Like good parents everywhere. Have you and Justin been on the same page about these decisions, more or less?

Definitely. Everything is a negotiation, right? And one of things that I appreciate about farming with Justin is that it is this shared project, this enormous thing that we have in common and that binds us together no matter what. I think a lot of couples in the world don’t necessarily have that, except for their children, which become their shared project. For us, the land is a manifestation of our connection to each other.

That’s really lovely and makes a lot of sense. I take it the land feels like a worthwhile investment, then? Are there any kinds of livestock or equipment that you’ve regretted buying / having to buy?

The land is definitely a worthwhile investment. It is a life-long project. I like getting to think about what it will be like in 30 or 40 years.

I don’t know that I necessarily have any regrets about the livestock or equipment we’ve had to buy . . . even when it hasn’t worked out, it’s been a learning experience. For example, we bought some ducks last year because we wanted to put them in our pond, and we wanted the eggs. They were really cute for a while, until they started getting out into the road. One of them got hit by a car and died.

We ended up deciding they weren’t right for us. But we couldn’t know that without having the experience. We get to make lots of choices, but lots of those choices can also be undone. And I see that with other farmer friends of mine. They decide to try a certain thing, an animal or a project, and if it isn’t working out after a couple of years, they let it go. It’s just what you have to do. And then you hold that knowledge and can share it with someone else.

Has anything been a particularly expensive learning experience?
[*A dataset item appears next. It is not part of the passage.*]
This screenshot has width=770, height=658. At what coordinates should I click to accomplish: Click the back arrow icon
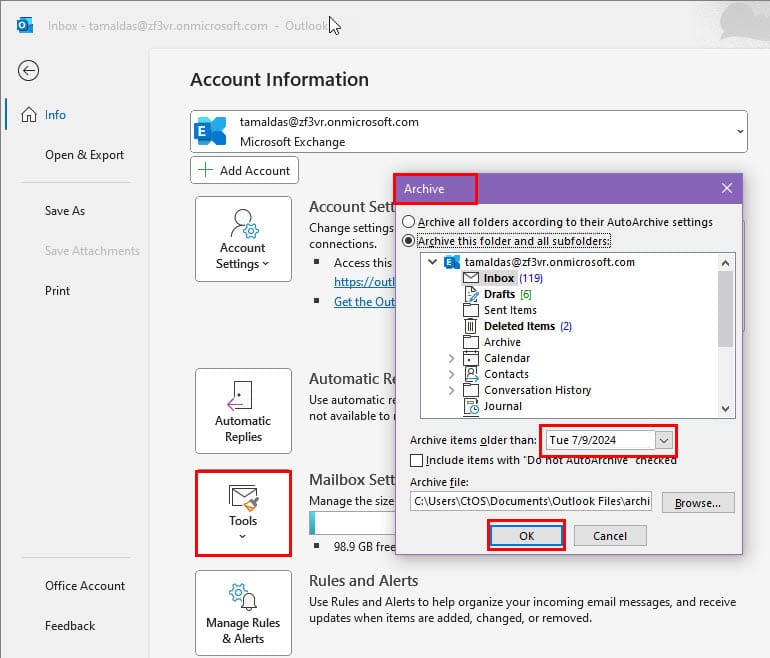point(28,70)
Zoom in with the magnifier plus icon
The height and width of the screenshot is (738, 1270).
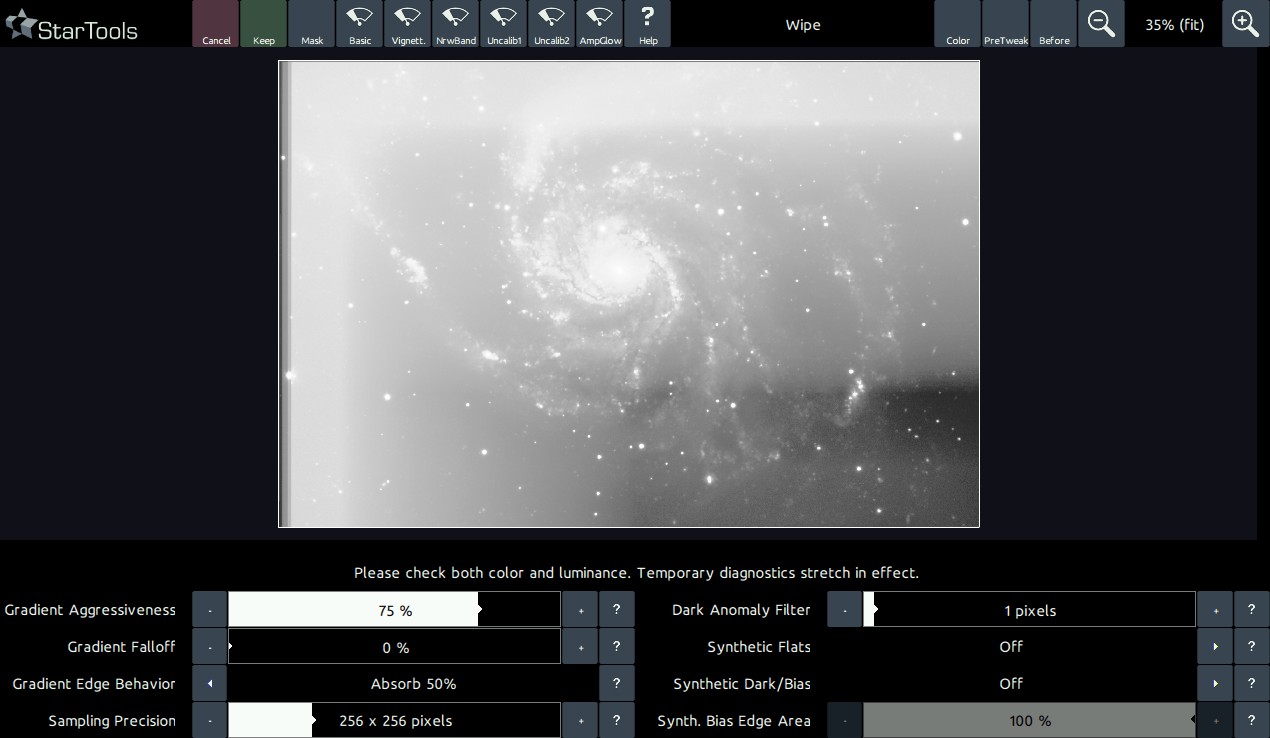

Well, we recently made the hard but ultimately smart decision to stop raising pigs for a while. There were a lot of factors behind that decision, not least of which is that I really want to go on vacation! The pigs were much harder on the land than we would like, and we just realized we didn’t have the infrastructure in place to really do it right (like a decent barn). But we invested a lot in the project: the animals themselves, the feed, the fencing, building shelters for them. We generated a small return on it, but not enough to justify keeping doing it.

Pigs!

Oink

Your wedding should have come with a barn raising! Summon your friends back there and make them do it right.

Right! Maybe someone else can have a barn raising wedding on our farm :)

How far in the future do you and Justin plan? Do you think about retirement, for example?

We definitely plan for the future, but it’s in sort of a vague way. It’s really hard to know what the future will bring. Is that trite, or what? I think maybe we envision more than actually plan. We do talk about retirement, and planning for a time when we don’t need to have off-farm jobs, and can really sustain ourselves on the land. Right now the general idea is to keep working off farm in order to raise the capital we need to continue investing in infrastructure, so that when we are ready to retire from off-farm work, we have everything in place we need to be really successful. But it doesn’t feel realistic to think that we can make enough money farming in order to retire and not work at all. If that makes sense.

It does. Does part of you wish you had a typical office job with a 401(K)?

There are things that I miss about working in a conventional setting, but a 401K isn’t at the top of the list. What I miss the most right now is actually having coworkers! I mostly work from home in my capacity with the land trust, and it can be lonely. And farming is lonely. I definitely haven’t ruled out going back to work in an office full-time. So if I do, I will let you know how I feel about it.